According to the International Monetary Fund (IMF), only 24% of loans disbursed through the Central Bank of Nigeria’s (CBN) Anchor Borrowers Programme (ABP) have been repaid.
According to the Washington-based lender’s recent report titled ‘Nigeria selected issues,’ agricultural credit in Nigeria has not significantly increased production, despite the challenge of targeting the right recipients for the credit.
President Muhammadu Buhari launched the ABP in November 2015 to boost agricultural production and reverse Nigeria’s negative food balance of payments.
Smallholder farmers cultivating cereals (rice, maize, wheat, etc.) cotton, roots and tubers, sugarcane, tree crops, legumes, tomato, and livestock are those captured under this initiative.
Loans are disbursed to farmers through Deposit Money Banks (DMBs), Development Finance Institutions (DFIs), and Microfinance Banks (MFBs), all of which are recognized as Participating Financial Institutions by the program (PFIs).

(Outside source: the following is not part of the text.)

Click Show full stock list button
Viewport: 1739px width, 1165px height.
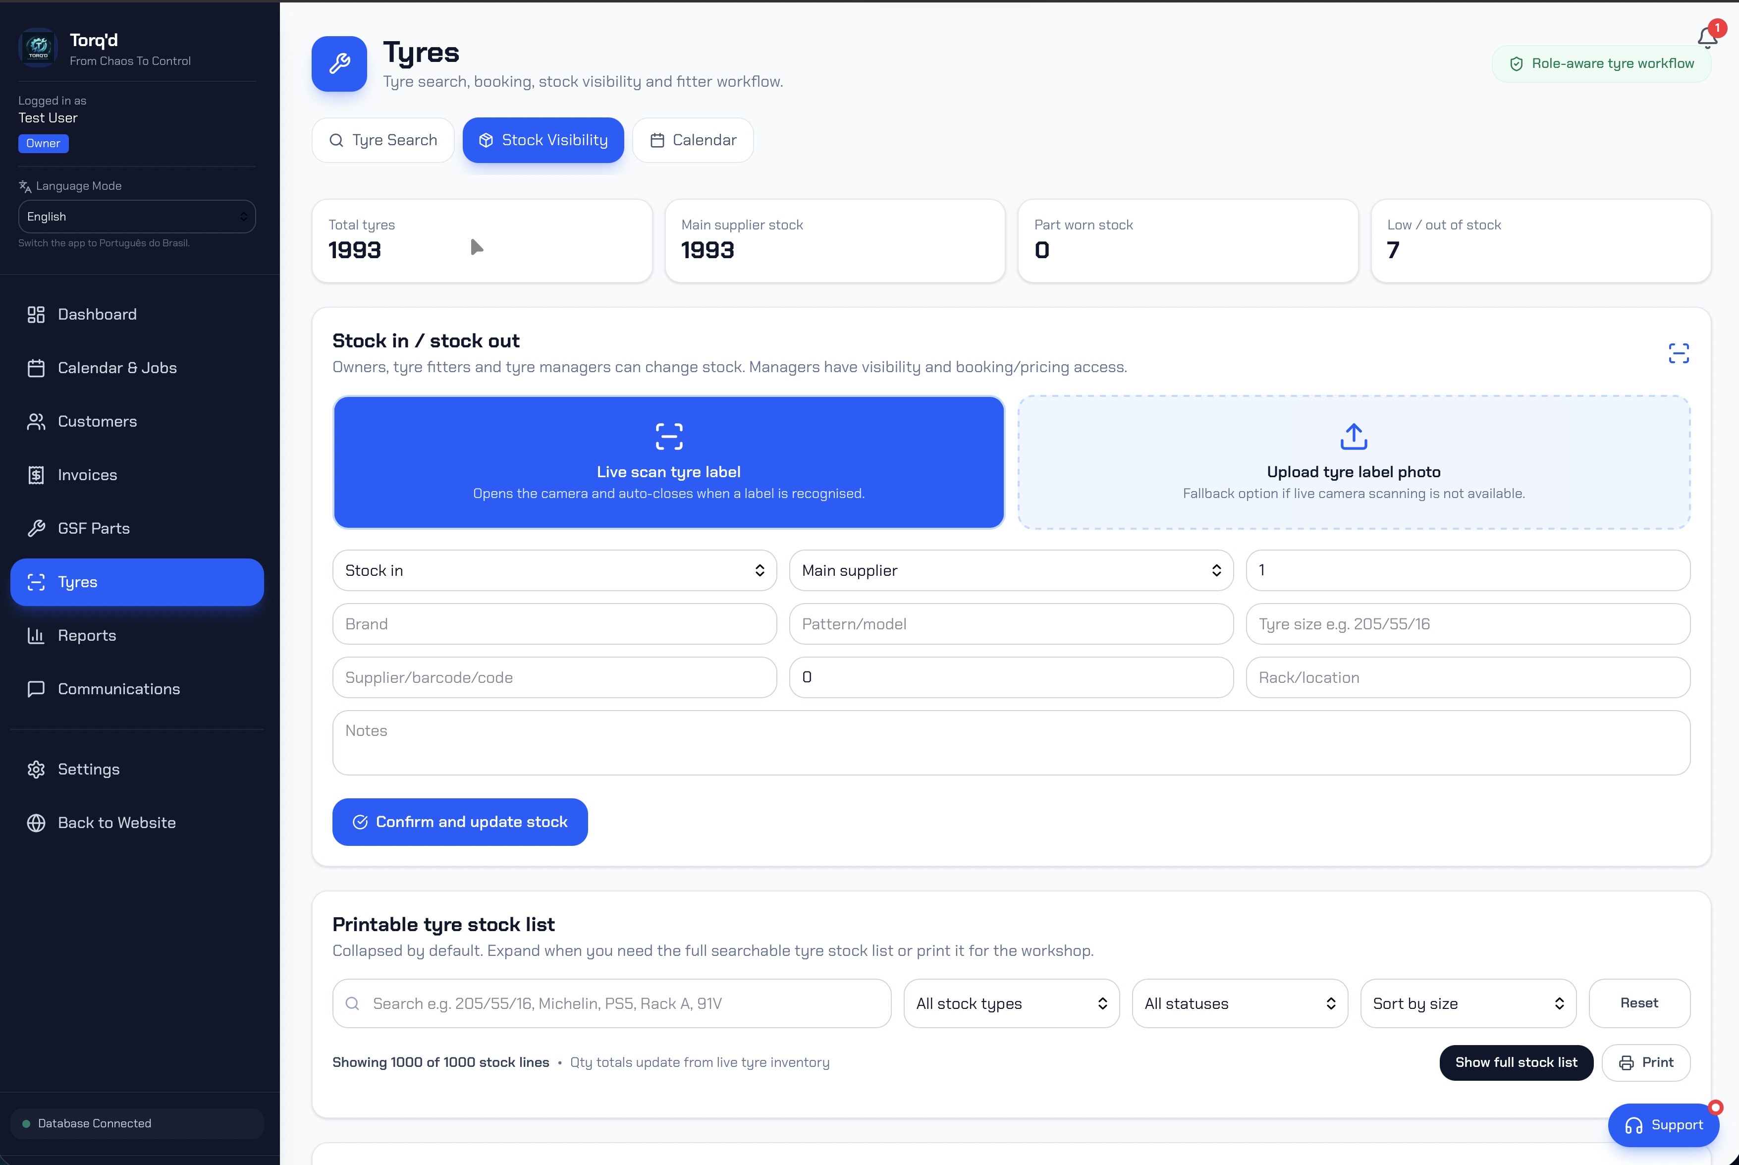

According to the program’s guidelines, farmers repay their loans by taking their harvest to ‘anchors,’ who pay the cash equivalent to the farmer’s account.
The IMF, on the other hand, stated that the poor effect of agricultural credit on production growth could be attributed to difficulties in targeting the right recipients.
It explained that data (November 2020) from the central bank indicate that the repayment rate for the Commercial Agricultural Credit (CAC) Scheme is at almost 66 percent but, since the loans started in 2009, this is not a particularly high outcome.
“For the Anchor Borrowing Program, repayment is also low at 24 percent, especially since repayment can be made in kind, thereby limiting the tenor of the loans to one year.
“Part of the problem is that the incentive structure for repayment is weak, the recipient loans are not always well targeted and occasionally the funding is used for other purchases (e.g., new agricultural input trading companies to elicit trading rents),” the IMF said.